⟨
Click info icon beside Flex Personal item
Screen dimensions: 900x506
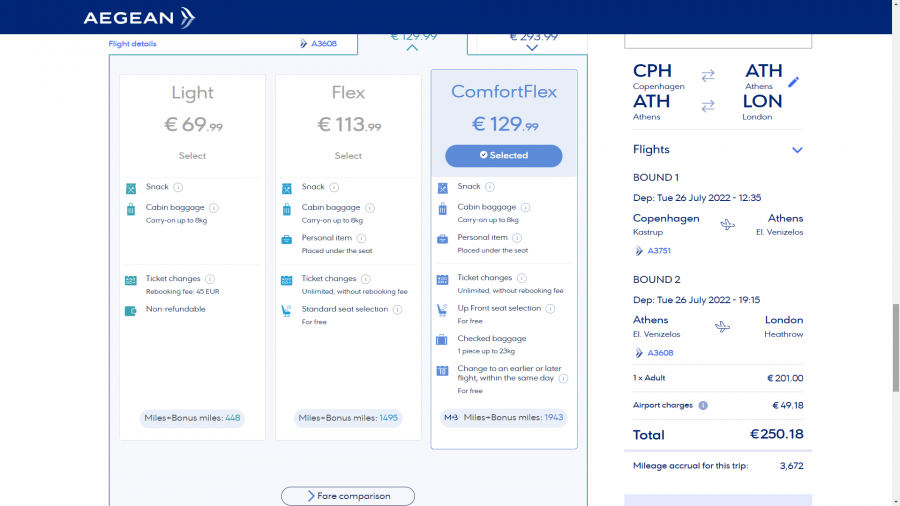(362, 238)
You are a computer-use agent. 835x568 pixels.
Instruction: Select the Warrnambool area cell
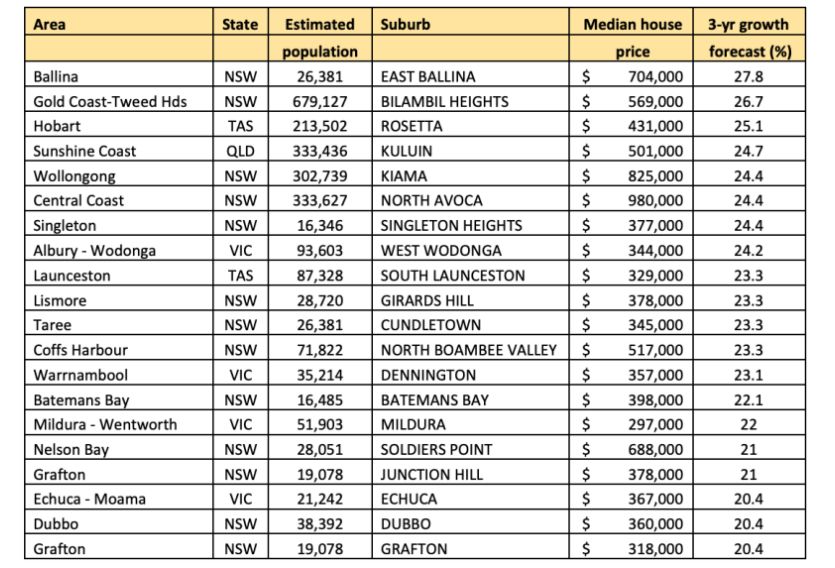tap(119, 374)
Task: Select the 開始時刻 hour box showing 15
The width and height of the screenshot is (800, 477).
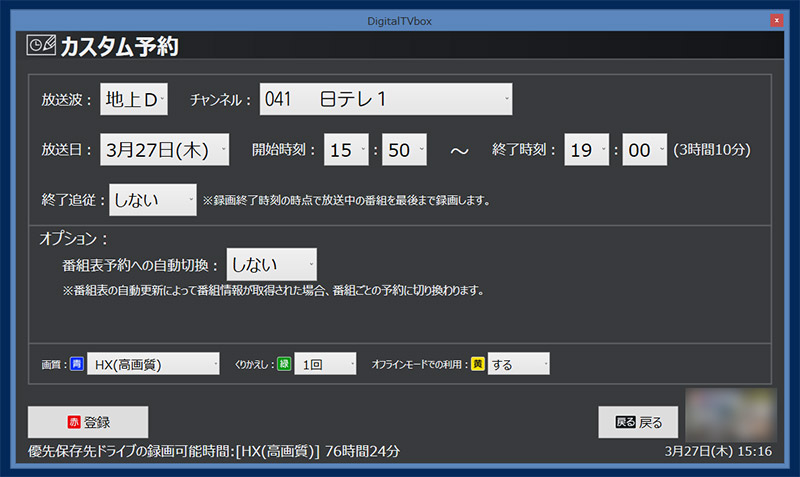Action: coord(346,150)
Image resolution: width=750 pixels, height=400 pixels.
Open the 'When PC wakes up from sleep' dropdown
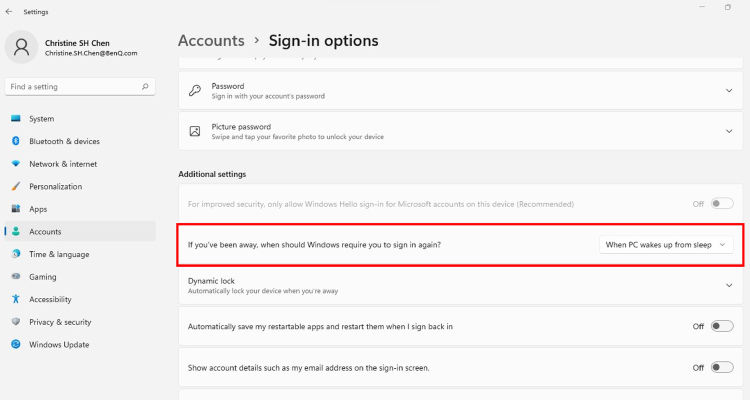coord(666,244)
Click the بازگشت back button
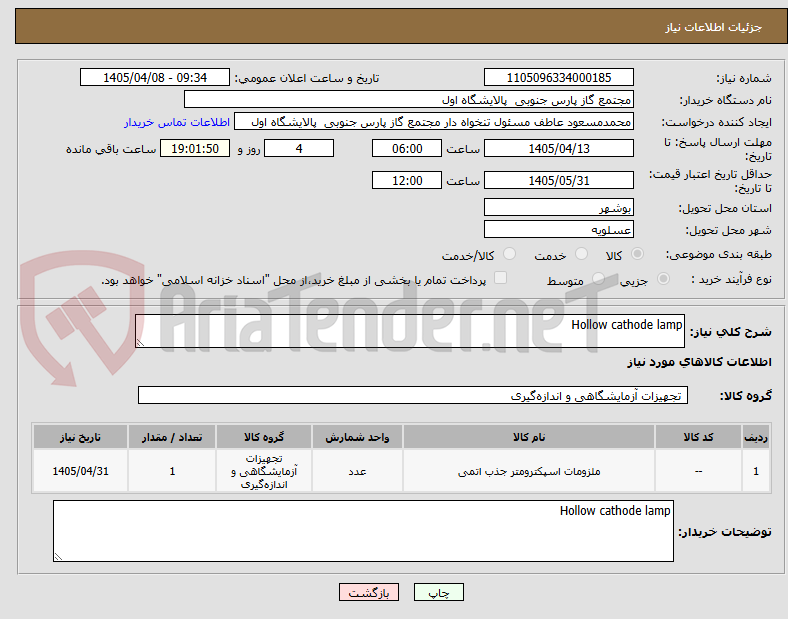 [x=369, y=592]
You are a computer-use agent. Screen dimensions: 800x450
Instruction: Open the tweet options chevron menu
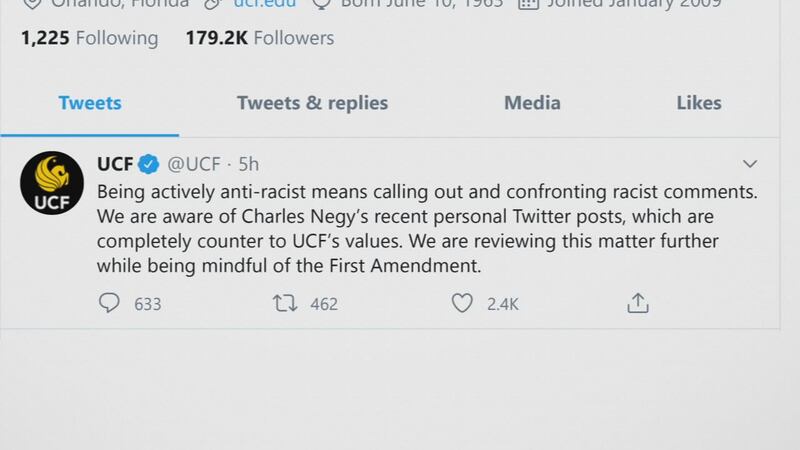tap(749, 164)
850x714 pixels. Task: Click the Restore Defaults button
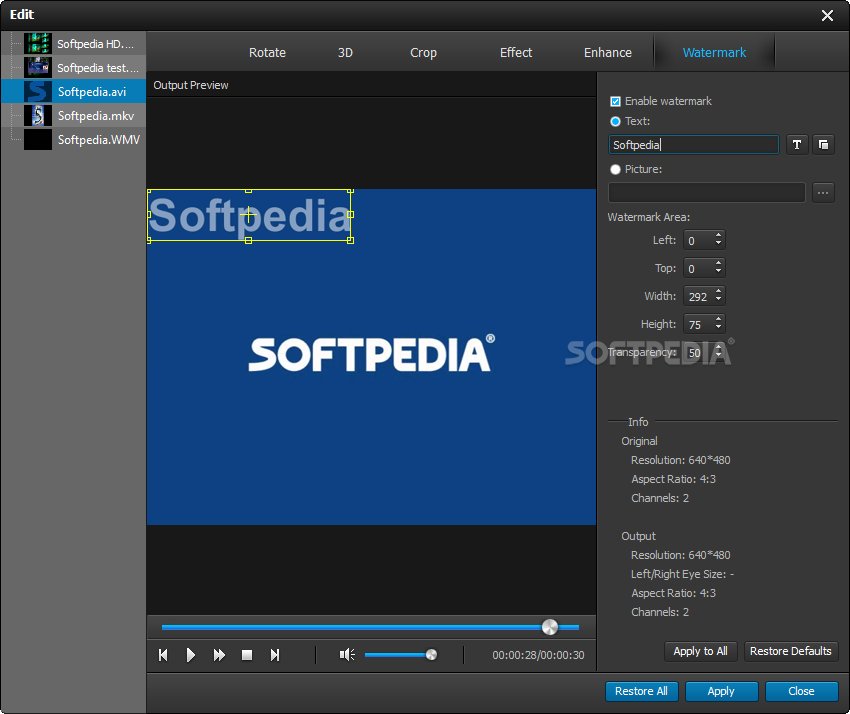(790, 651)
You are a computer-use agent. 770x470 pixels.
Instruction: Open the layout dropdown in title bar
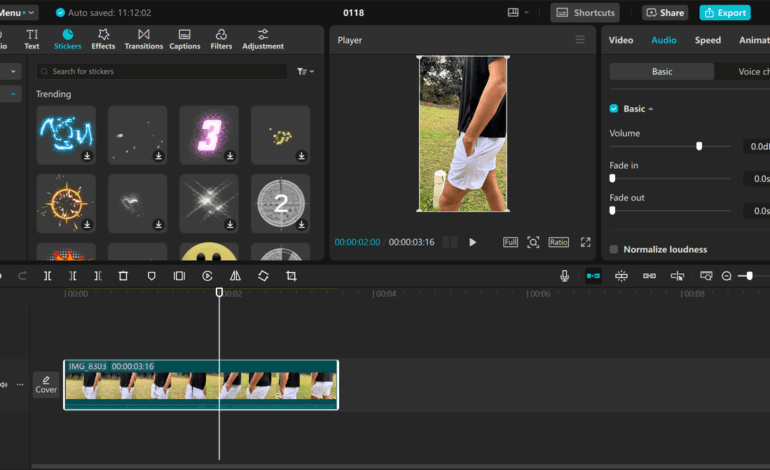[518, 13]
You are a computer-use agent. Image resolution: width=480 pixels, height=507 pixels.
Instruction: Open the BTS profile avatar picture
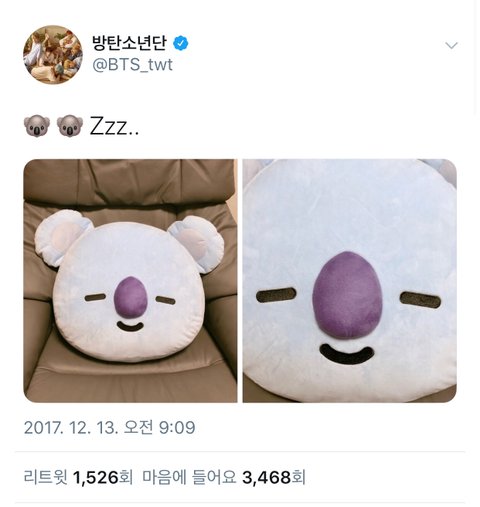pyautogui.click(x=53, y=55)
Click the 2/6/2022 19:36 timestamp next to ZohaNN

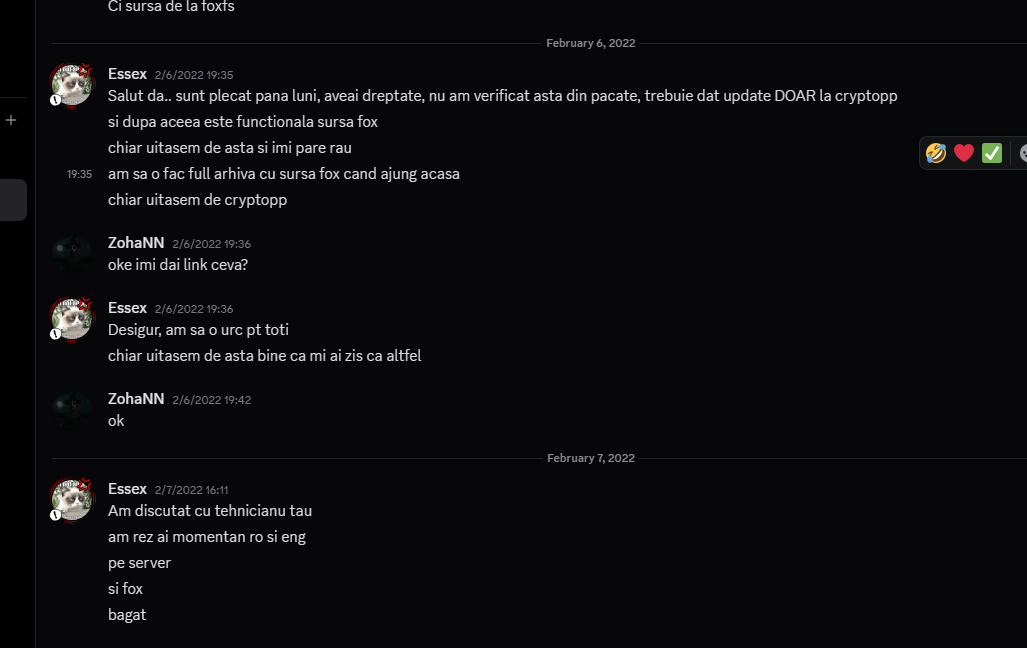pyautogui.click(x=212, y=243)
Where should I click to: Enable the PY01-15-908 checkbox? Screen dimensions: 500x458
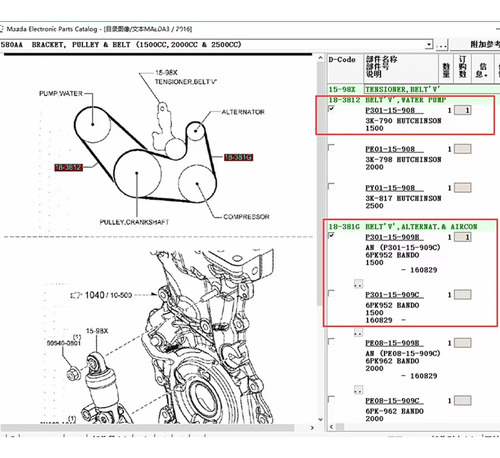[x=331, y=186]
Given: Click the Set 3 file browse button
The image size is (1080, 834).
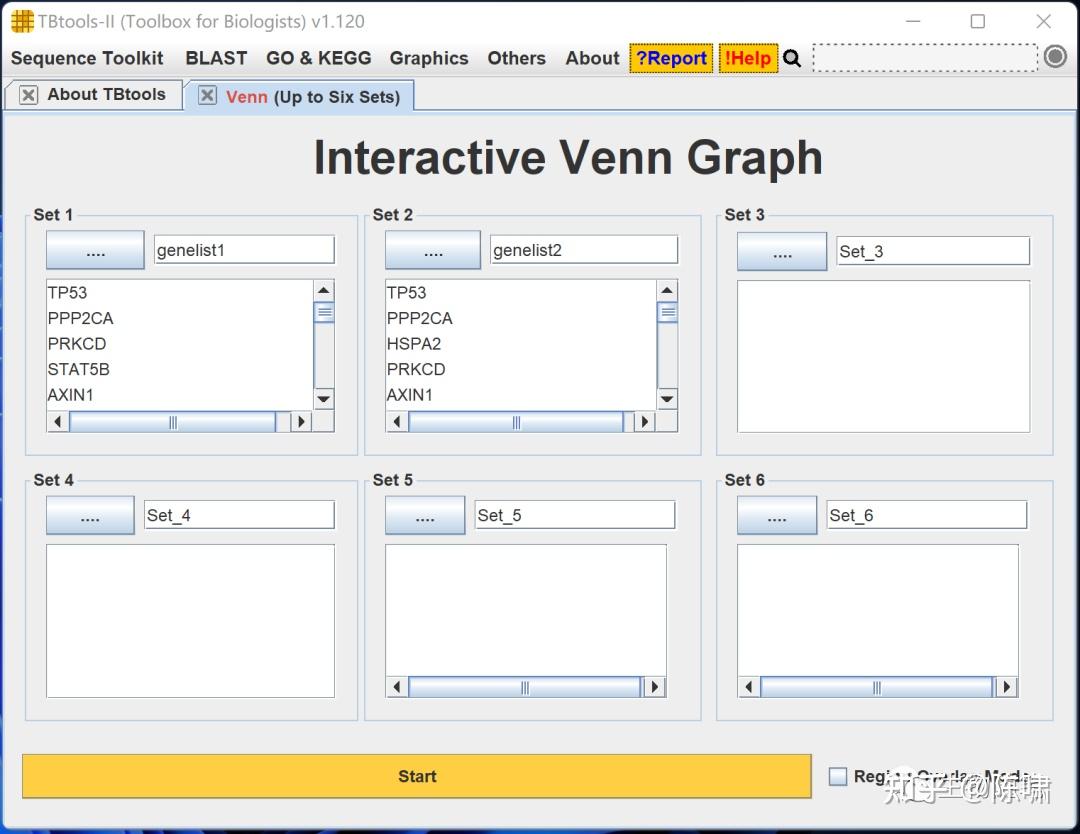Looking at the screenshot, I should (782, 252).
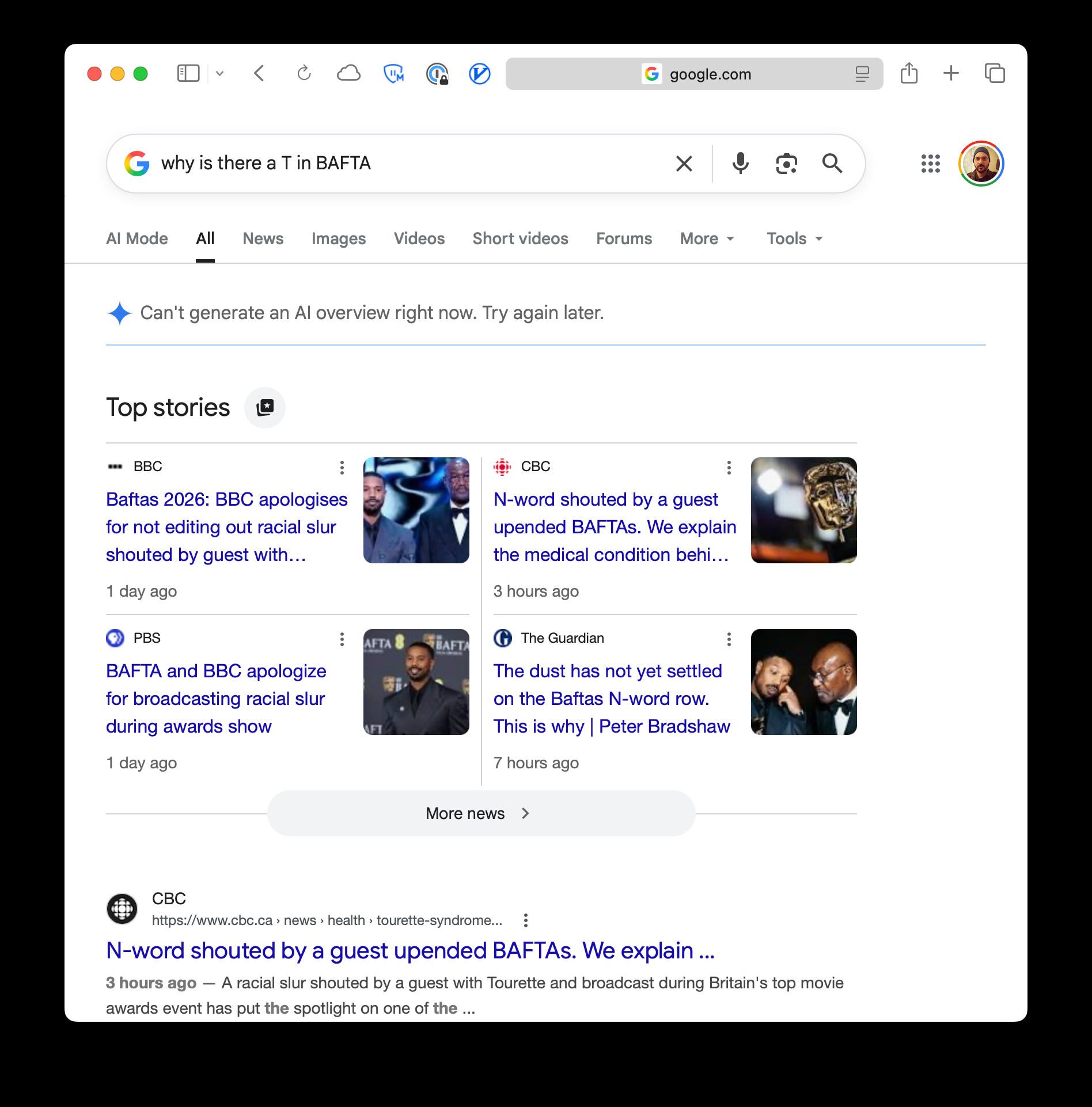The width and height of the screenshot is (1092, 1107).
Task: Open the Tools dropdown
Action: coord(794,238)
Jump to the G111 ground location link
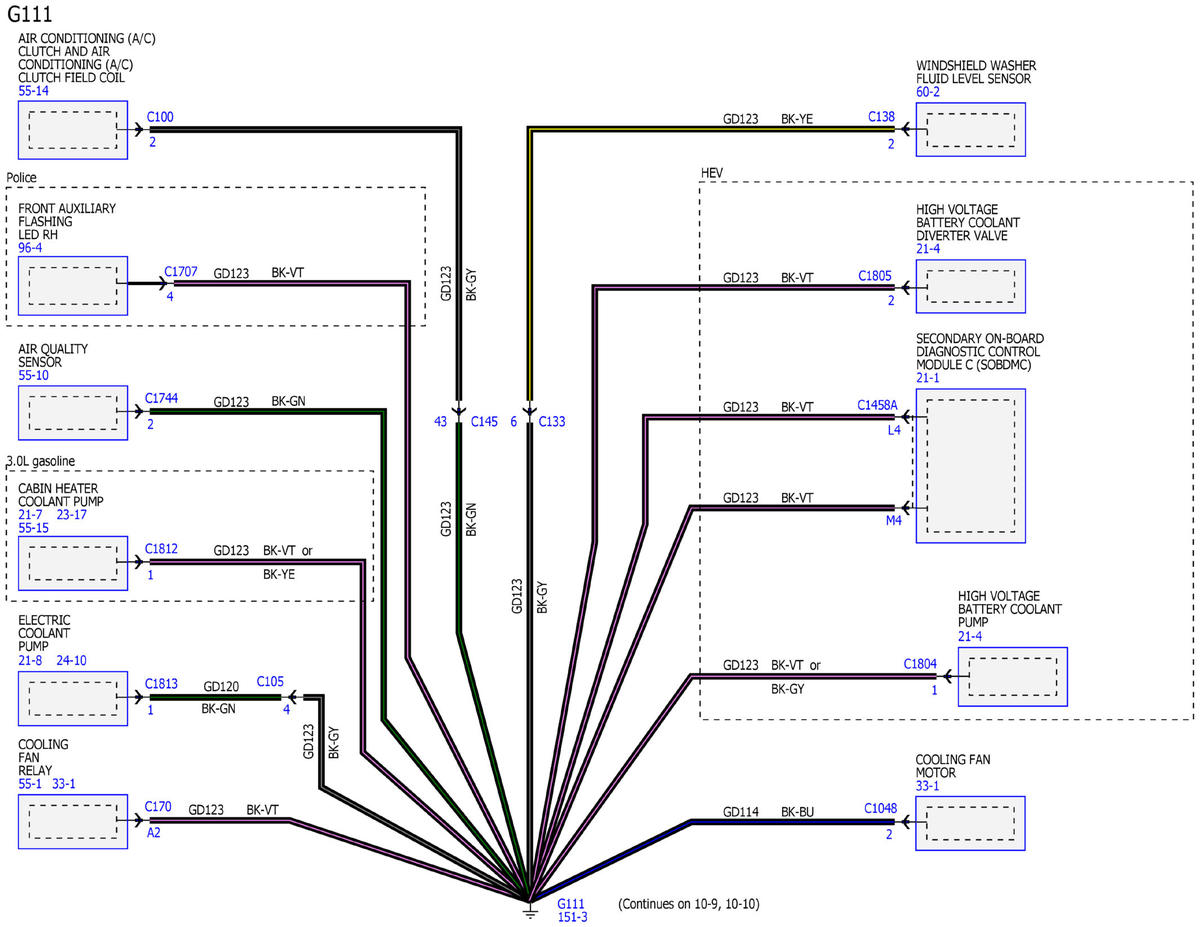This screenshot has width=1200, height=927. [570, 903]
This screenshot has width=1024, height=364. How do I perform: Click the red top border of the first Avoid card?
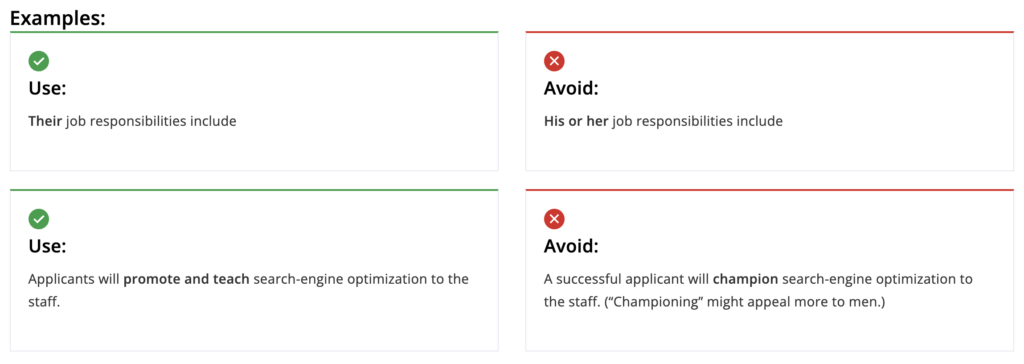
⟩
» Exercise goal
Write out the data above exactly, minus any images.

» Result for this exercise
Click info icon beside Flex Personal item
Screen dimensions: 900x506
(362, 238)
You are a computer-use agent. 835x568 pixels.
Instruction: Select the Warrnambool area cell
tap(119, 374)
Task: Select the 開始時刻 hour box showing 15
The width and height of the screenshot is (800, 477).
Action: coord(346,150)
Image resolution: width=750 pixels, height=400 pixels.
Open the 'When PC wakes up from sleep' dropdown
coord(666,244)
Click the بازگشت back button
 [x=369, y=592]
You are a computer-use agent. Screen dimensions: 800x450
Instruction: Open the tweet options chevron menu
tap(749, 164)
850x714 pixels. Task: Click the Restore Defaults button
(790, 651)
You are a computer-use agent. 770x470 pixels.
Instruction: Open the layout dropdown in title bar
[518, 13]
You are a computer-use agent. Image resolution: width=480 pixels, height=507 pixels.
Instruction: Open the BTS profile avatar picture
pyautogui.click(x=53, y=55)
Click the 2/6/2022 19:36 timestamp next to ZohaNN

pyautogui.click(x=212, y=243)
Where should I click to: Enable the PY01-15-908 checkbox? Screen dimensions: 500x458
[x=331, y=186]
Given: Click the Set 3 file browse button
The image size is (1080, 834).
Looking at the screenshot, I should (782, 252).
The width and height of the screenshot is (1092, 1107).
Task: Open the Tools dropdown
Action: coord(794,238)
Jump to the G111 ground location link
This screenshot has width=1200, height=927. [570, 903]
This screenshot has width=1024, height=364. How do I perform: Click the red top border of the first Avoid card?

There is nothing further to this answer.